I think the Wikileaks “Collateral Murder” video from Iraq was so discomfiting to the U.S. because the technological detachment of the killers in the helicopter juxtaposed awkwardly with the humanity of the Iraqis, not to mention their innocence (and courage, as the later victims tried to pull out the earlier). Those button-pressers were thousands of yards away, rather than miles, but the feeling was similar.
It’s worth pointing out that, as horrible and wasteful as war has always been, the particular truth that A-E is pointing out here and which has to be kept from the people, is inseparable from its modern, technological manifestation. I wouldn’t have wanted to be conquered by Timur or raided by Vikings, but at least I’d have been able to see and curse my enemies, maybe even ineffectually swing my hoe at one before I died. Warfare has been moving ever further from that for 200 years.
I wouldn’t discount the number of people who can find even pressing that button “fun” (as long as “we’re” aiming at “them”), but, as with covid lockdowns, clothing the post-human sociocide in human, or even humanitarian, drag does broaden the appeal.

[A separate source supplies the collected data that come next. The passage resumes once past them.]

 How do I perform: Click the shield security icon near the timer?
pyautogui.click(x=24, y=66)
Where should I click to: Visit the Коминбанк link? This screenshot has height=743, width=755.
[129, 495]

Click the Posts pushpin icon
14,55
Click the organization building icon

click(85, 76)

Re: Nobody’s plans had worked. Everyone was decimated.
In Smedley Butler's War is a Racket, there are the famous paragraphs:
"In the World War a mere handful garnered the profits of the conflict. At least 21,000 new millionaires and billionaires were made in the United States during the World War. That many admitted their huge blood gains in their income tax returns. How many other war millionaires falsified their income tax returns no one knows.
How many of these war millionaires shouldered a rifle? How many of them dug a trench? How many of them knew what it meant to go hungry in a rat-infested dugout? How many of them spent sleepless, frightened nights, ducking shells and shrapnel and machine gun bullets? How many of them parried the bayonet thrust of an enemy? How many of them were wounded or killed in battle?"

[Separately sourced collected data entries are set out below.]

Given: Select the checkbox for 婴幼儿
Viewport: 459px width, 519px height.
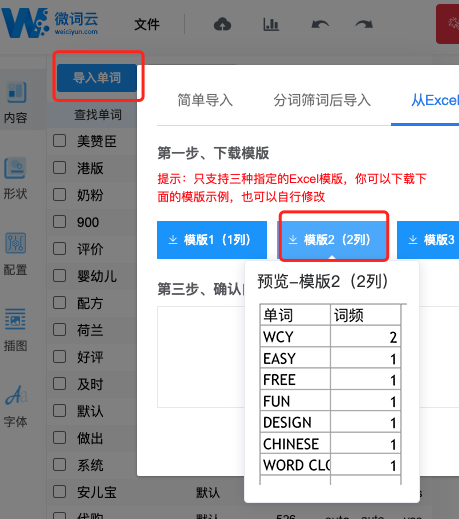Looking at the screenshot, I should [59, 276].
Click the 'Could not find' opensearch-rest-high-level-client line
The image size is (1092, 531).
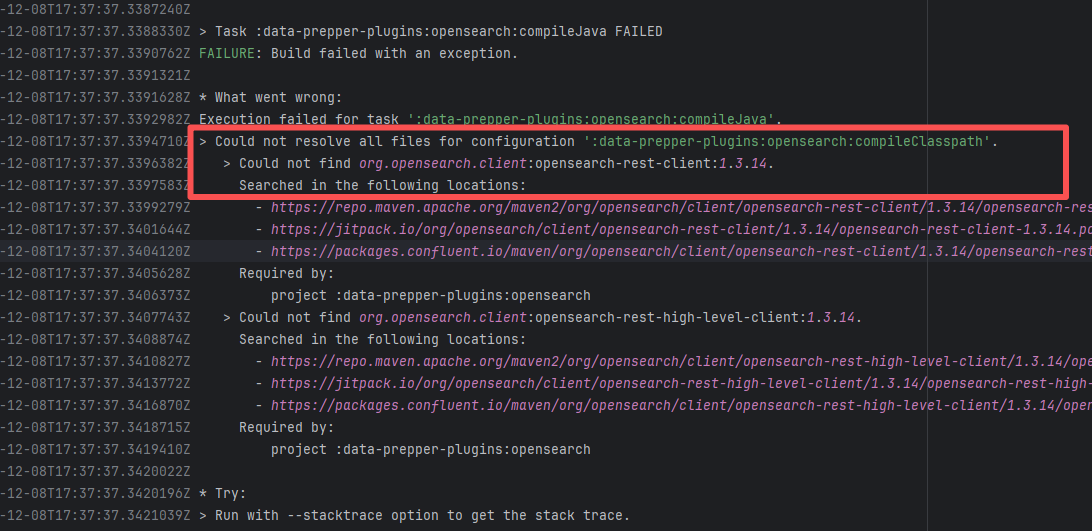[x=550, y=317]
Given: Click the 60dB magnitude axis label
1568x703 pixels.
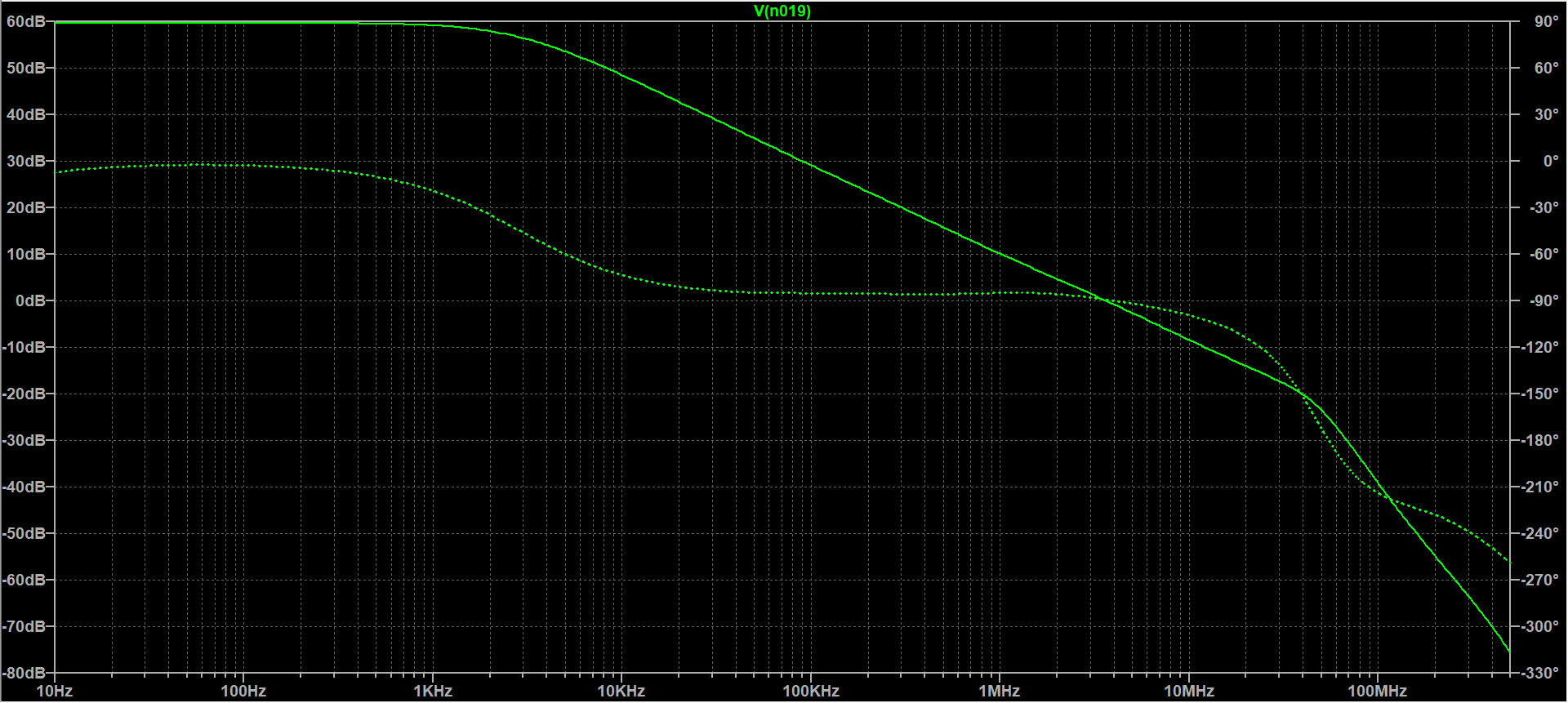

Re: men after men annihilated with ease through no martial failing of their own
A book that is often talked about is "Jarhead". I haven't read it, but the summary says:
"When the marines -- or "jarheads," as they call themselves -- were sent in 1990 to Saudi Arabia to fight the Iraqis, Swofford was there, with a hundred-pound pack on his shoulders and a sniper's rifle in his hands. It was one misery upon another. He lived in sand for six months, his girlfriend back home betrayed him for a scrawny hotel clerk, he was punished by boredom and fear, he considered suicide, he pulled a gun on one of his fellow marines, and he was shot at by both Iraqis and Americans. At the end of the war, Swofford hiked for miles through a landscape of incinerated Iraqi soldiers and later was nearly killed in a booby-trapped Iraqi bunker."
Even the most one-sided victory was reported as "one misery upon another" by one of the victorious soldiers.